### EXERCISE AIM
Return each line from the listing below that contains the word "should". Case counts, so a line matches only if its capitalization is the same.

### SUPPLIED DATA

>>>

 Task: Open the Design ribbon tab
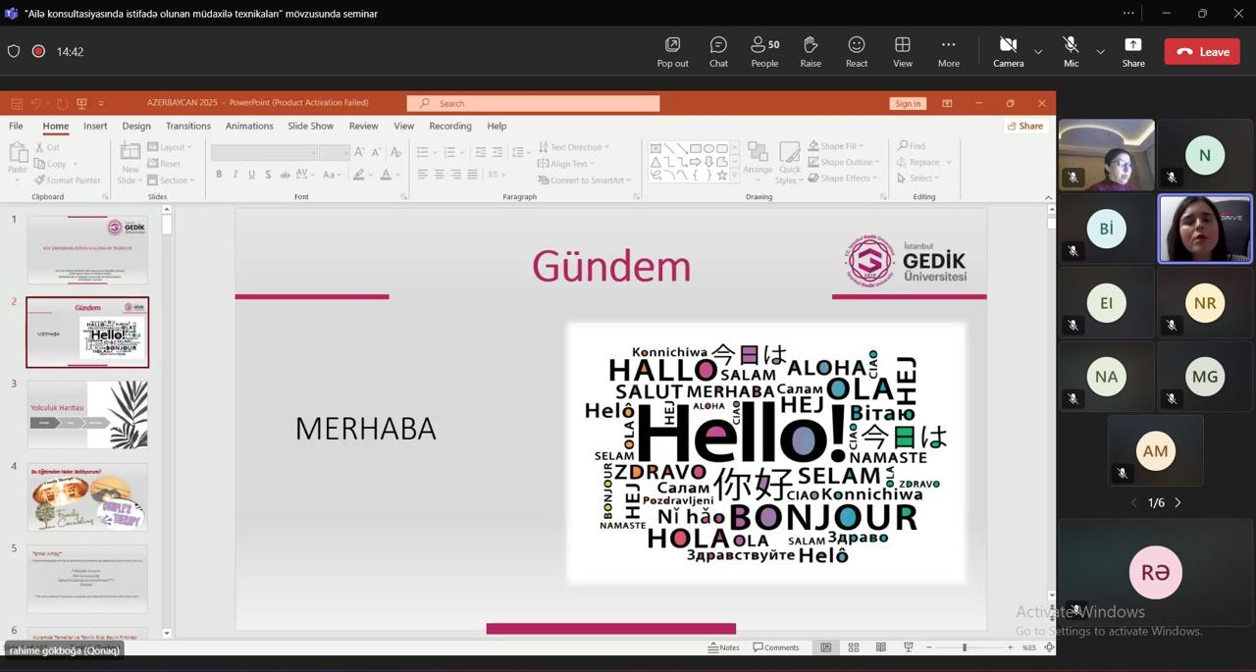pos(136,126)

<<<
>>>

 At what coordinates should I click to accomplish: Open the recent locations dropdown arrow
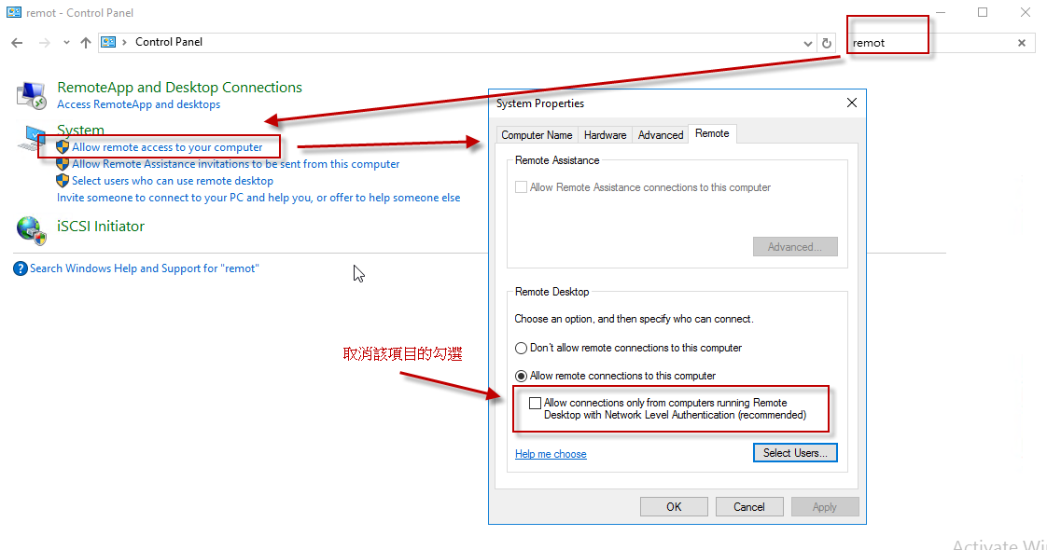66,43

<<<
>>>

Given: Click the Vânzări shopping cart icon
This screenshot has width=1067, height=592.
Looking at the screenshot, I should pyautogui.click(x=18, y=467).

<<<

### FINAL ANSWER
 At what coordinates should I click to accomplish: Open the recent locations dropdown arrow
Looking at the screenshot, I should pyautogui.click(x=18, y=467).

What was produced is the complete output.